Essa tendência é impulsionada por uma mudança clara nos gastos dos consumidores, que priorizam cada vez mais experiências e cuidados pessoais em detrimento de bens materiais. A conveniência e a necessidade de espaços físicos para serviços específicos, como tratamentos estéticos e atividades físicas, ganham força.

O avanço do comércio eletrônico também desempenha um papel crucial, diminuindo a necessidade de lojas físicas para a venda de produtos como roupas, calçados e materiais de escritório. Conforme informação divulgada pelo CoStar, os gastos dos consumidores continuam firmemente direcionados para serviços, e nada indica que essa tendência vá mudar tão cedo.

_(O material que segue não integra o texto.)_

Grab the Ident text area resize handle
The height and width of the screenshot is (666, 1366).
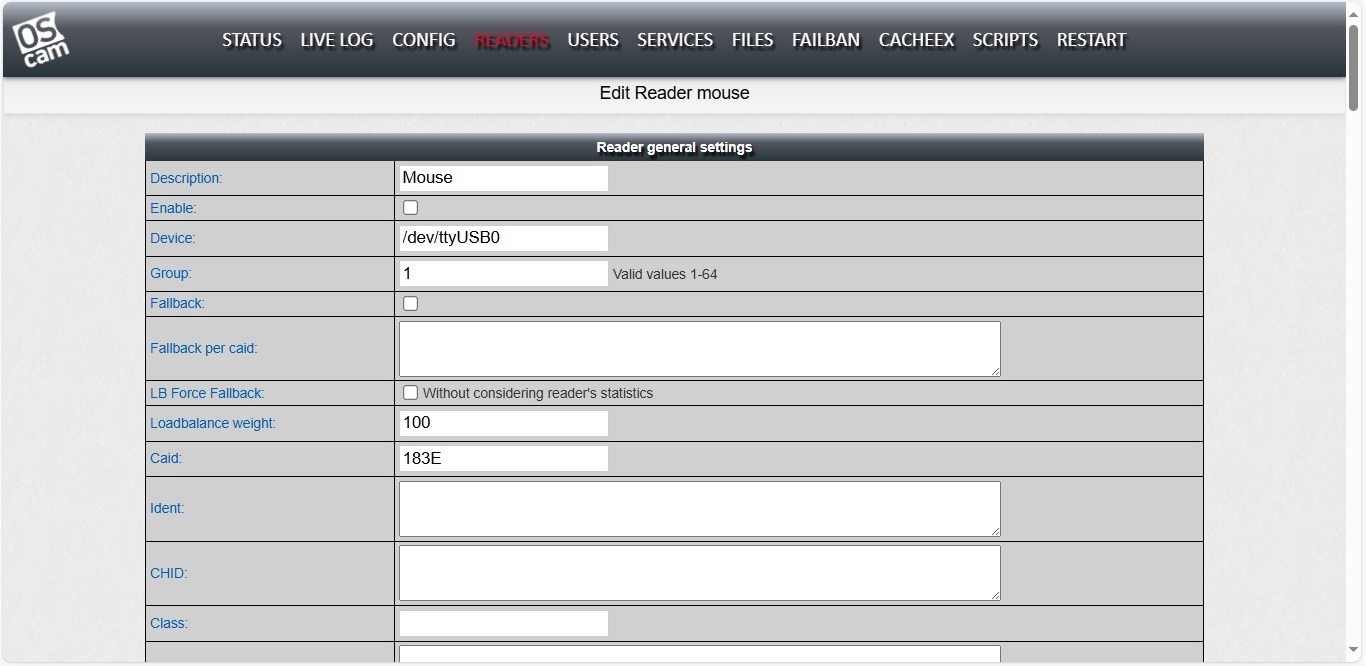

O Mercado de Bem-Estar em Expansão

O mercado de bem-estar nos Estados Unidos atingiu a impressionante marca de US$ 2,1 trilhões em 2024, segundo o Global Wellness Institute. Este setor abrange 11 áreas distintas, incluindo spas, beleza, nutrição, saúde mental e saúde pública, demonstrando a amplitude e a profundidade desse mercado em crescimento.

Antigamente, uma bolsa de grife podia ser o símbolo máximo de status. Hoje, o que denota um certo nível de prestígio é o investimento em experiências de autocuidado, como aulas de yoga, tratamentos faciais avançados e terapias inovadoras. A busca por uma melhor aparência e bem-estar tornou-se uma prioridade para muitos americanos.

Novos Serviços e Modelos de Negócios

Estabelecimentos oferecendo desde tratamentos faciais a laser, hidratação intravenosa e infusão de vitaminas, até procedimentos como Botox e terapia com luz vermelha, estão proliferando. A crioterapia, que utiliza temperaturas extremamente baixas para reduzir inflamações e acelerar a recuperação muscular, também ganha adeptos.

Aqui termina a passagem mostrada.